Che cos’è il vaccino anti epatite B (HBV)?

L’epatite B è una malattia infettiva dovuta allo Human Epatitis B Virus (HBV), un virus che si trasmette col sangue e i liquidi biologici infetti, come latte materno, secrezioni vaginali e sperma. Il contagio, quindi, può avvenire o durante atti sessuali o, da madre a figlio, durante il parto. Occorre, inoltre, prestare attenzione all’uso di rasoi, spazzolini e forbici non personali: il virus potrebbe penetrare l’organismo anche mediante piccole lesioni della cute o delle mucose. L’infezione coinvolge il fegato e può causare epatite acuta, fulminante o cronica.

 

Il vaccino anti epatite B è il modo migliore per difendersi dalla malattia.

 

Come funziona il vaccino anti epatite B (HBV)?

Il vaccino anti epatite B è prodotto in laboratorio con solo una parte del virus, ma è comunque efficace a proteggere dalla malattia.

È disponibile anche un vaccino combinato anti epatite A ed epatite B, indicato in coloro che sono sensibili a entrambi i virus.

 

Quando fare il vaccino anti epatite B (HBV)?

Il vaccino anti epatite B rientra tra le vaccinazioni obbligatorie che neonati devono fare entro l’anno di età; si somministra in tre dosi, da solo o in combinazione con altri vaccini.

È consigliabile che si sottopongano al vaccino anche i soggetti ritenuti a rischio, come OSS e infermieri, operatori di pubblica sicurezza, pazienti dializzati o che necessitano di trasfusioni, conviventi di soggetti infetti.

 

Effetti collaterali del vaccino anti epatite B (HBV)
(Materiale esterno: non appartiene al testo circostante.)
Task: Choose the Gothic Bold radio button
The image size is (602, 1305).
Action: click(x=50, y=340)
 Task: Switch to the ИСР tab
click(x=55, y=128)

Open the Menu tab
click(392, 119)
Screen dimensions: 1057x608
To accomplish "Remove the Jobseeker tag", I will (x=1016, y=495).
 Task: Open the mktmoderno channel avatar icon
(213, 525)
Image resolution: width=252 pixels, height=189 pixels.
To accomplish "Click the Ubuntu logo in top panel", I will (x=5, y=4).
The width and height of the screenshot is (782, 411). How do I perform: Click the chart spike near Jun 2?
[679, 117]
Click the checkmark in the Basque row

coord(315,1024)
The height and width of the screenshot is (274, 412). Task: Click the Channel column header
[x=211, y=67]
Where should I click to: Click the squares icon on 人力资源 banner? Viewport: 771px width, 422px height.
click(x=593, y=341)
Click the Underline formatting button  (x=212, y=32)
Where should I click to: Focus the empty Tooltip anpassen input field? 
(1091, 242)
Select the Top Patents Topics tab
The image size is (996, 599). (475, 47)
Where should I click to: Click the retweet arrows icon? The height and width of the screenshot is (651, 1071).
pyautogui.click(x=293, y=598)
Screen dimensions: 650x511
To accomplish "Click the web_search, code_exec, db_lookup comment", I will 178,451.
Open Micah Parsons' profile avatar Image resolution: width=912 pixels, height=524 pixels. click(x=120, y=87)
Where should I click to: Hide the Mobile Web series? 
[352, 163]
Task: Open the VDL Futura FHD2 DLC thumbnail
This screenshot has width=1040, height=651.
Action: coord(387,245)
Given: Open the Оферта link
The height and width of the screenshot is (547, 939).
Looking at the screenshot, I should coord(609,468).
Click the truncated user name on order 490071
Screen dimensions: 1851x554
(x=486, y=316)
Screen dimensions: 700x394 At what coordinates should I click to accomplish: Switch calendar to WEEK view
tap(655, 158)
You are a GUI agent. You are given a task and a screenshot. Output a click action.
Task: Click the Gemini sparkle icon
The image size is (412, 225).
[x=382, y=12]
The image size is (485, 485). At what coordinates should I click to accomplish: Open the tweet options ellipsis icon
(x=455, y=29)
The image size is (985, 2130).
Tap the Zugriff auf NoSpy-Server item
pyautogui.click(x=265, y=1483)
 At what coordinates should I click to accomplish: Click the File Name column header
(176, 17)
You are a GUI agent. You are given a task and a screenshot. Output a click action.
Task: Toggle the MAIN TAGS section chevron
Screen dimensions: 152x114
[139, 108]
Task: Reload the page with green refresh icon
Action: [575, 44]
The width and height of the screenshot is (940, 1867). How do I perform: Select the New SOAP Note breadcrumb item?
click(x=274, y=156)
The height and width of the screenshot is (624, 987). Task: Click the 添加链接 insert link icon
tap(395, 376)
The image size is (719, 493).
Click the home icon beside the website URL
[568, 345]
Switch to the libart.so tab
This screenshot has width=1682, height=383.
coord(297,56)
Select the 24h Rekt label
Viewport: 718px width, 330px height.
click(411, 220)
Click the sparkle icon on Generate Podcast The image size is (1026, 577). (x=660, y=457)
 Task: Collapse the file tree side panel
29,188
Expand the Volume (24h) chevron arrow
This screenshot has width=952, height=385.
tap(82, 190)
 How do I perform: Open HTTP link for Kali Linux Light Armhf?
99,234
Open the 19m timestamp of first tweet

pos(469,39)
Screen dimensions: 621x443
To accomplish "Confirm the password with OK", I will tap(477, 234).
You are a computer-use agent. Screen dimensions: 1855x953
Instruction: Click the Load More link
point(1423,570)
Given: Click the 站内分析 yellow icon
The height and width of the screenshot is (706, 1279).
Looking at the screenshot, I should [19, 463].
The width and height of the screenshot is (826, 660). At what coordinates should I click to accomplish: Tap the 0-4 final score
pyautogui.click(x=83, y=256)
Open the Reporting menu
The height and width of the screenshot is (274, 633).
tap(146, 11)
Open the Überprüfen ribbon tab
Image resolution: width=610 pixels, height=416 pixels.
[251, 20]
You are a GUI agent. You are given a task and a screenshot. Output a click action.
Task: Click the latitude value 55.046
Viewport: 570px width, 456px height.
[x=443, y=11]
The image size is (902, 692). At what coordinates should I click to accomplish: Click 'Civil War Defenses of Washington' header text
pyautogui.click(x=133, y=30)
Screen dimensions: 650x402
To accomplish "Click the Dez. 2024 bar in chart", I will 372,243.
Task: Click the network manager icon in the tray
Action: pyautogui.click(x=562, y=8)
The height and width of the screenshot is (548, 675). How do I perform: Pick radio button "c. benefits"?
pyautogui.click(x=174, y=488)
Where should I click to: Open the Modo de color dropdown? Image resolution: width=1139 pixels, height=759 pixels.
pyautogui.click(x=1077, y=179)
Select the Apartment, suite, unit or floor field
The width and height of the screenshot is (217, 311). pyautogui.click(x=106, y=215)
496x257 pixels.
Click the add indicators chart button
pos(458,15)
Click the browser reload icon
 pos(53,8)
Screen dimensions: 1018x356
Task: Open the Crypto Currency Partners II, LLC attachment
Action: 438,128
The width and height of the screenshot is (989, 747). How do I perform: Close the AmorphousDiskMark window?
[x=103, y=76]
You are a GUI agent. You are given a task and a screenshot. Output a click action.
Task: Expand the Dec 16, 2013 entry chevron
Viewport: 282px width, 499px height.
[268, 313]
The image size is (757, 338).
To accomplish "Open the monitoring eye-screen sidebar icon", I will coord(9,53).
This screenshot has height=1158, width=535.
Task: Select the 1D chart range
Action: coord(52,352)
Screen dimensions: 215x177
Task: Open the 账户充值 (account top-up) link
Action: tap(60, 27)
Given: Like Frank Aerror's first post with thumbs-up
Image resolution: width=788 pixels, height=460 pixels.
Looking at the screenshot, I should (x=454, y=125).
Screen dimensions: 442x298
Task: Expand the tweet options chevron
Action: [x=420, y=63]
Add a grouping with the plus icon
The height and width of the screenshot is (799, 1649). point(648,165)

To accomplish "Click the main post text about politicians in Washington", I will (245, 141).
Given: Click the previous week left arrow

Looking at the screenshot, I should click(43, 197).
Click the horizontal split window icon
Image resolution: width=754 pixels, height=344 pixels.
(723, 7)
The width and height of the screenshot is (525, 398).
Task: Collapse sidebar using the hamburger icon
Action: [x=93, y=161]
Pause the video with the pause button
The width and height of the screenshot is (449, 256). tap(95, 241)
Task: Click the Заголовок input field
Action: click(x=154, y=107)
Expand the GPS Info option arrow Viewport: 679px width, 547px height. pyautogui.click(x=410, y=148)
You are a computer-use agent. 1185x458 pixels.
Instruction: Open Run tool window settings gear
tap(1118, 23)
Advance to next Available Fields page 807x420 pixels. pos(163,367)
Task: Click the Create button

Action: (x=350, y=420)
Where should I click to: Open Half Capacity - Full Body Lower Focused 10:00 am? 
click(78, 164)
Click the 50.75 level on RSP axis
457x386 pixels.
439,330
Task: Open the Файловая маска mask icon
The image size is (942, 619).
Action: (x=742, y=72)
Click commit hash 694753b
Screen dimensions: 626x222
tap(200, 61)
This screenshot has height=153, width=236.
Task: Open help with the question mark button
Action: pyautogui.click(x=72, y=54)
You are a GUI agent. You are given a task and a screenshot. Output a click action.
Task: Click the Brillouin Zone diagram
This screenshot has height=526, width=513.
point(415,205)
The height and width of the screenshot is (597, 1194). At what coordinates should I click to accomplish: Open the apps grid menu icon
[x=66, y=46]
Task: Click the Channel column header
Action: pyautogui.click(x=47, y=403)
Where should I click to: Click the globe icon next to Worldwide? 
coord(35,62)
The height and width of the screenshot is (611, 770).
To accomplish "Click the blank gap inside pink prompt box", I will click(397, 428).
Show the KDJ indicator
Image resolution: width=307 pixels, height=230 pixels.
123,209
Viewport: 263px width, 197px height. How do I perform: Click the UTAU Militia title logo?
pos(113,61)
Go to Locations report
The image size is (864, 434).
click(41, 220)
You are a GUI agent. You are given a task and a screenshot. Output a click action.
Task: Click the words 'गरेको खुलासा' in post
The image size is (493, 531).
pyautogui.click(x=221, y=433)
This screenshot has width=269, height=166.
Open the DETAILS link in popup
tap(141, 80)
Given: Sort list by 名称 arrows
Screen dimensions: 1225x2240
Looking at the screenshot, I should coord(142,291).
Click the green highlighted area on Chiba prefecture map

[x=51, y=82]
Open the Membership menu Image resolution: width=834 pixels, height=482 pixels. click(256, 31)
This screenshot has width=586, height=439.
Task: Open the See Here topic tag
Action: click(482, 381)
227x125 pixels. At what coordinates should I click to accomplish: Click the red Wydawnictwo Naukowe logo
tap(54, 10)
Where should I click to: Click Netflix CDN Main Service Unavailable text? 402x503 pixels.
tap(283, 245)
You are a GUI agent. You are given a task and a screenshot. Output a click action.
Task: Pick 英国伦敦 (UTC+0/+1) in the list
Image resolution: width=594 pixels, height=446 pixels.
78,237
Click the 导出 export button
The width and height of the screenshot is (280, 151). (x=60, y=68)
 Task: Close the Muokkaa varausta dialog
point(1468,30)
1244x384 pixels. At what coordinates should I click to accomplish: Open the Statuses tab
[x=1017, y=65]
Il vaccino anti epatite B è molto sicuro, ma a seguito della sua somministrazione possono presentarsi dolore, rossore, gonfiore nella zona di iniezione e febbre.

 

Come per tutti i vaccini, è possibile che si verifichi l’eventualità di reazioni allergiche anche gravi, ma si tratta di un’evenienza rara.

Disclaimer

Le informazioni riportate costituiscono indicazioni generali e non sostituiscono in alcun modo il parere del medico.